The prosecutor said both blasts at the airport were believed to have been carried out by suicide bombers.
The explosions happened in quick succession shortly after 08:00 local time (07:00 GMT), with some victims reportedly hit by the second blast as they tried to escape the first.
Another bomb was later found and destroyed in a controlled detonation at the scene.
More about the attacks
About an hour after the airport blasts, another explosion struck the Maelbeek metro station near EU headquarters.
Belgian officials put the death toll from both attacks at over 30, with at least 11 killed at the airport and about 20 at the metro station.
Almost 200 people have been injured, many of them severely.
“This is a day of tragedy, a black day,” Belgian Prime Minister Charles Michel said. “I would like to call on everyone to show calmness and solidarity.”

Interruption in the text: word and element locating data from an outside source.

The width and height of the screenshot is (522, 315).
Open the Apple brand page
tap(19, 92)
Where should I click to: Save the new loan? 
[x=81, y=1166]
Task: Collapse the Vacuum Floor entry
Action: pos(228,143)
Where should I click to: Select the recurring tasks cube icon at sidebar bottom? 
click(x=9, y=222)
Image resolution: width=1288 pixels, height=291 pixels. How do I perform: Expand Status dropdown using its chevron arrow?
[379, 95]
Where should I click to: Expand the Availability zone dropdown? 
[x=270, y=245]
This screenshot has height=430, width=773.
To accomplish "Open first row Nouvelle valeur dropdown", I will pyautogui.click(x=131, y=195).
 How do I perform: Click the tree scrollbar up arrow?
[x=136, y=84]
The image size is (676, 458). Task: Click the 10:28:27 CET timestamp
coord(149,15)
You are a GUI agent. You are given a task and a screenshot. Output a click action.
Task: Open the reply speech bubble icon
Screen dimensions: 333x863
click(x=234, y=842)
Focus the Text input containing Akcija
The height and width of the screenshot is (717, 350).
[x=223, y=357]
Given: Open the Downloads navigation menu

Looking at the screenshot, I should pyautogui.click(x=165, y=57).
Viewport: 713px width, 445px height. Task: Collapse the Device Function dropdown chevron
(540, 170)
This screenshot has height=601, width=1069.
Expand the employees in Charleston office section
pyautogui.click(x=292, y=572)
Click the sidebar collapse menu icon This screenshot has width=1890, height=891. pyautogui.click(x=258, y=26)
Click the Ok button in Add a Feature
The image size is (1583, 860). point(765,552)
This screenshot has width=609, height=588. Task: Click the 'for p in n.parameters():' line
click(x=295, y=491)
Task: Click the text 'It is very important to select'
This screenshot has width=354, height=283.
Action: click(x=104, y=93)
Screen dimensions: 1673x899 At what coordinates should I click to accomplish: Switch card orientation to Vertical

Belgium has raised its terrorism alert to its highest level. Three days of national mourning have been declared.
Police are carrying out raids on suspected jihadists across the country, the prosecutor said.
Some local transport has re-opened following a shutdown, but flights from the airport have been cancelled and the airport is unlikely to open for several days. Eurostar services in and out of Brussels have been suspended.
World leaders have sent condolences and messages of solidarity.
US President Barack Obama called the blasts “outrageous attacks against innocent people” while the 28 EU leaders – in a joint statement – said the bombings were an “attack on our open, democratic society”.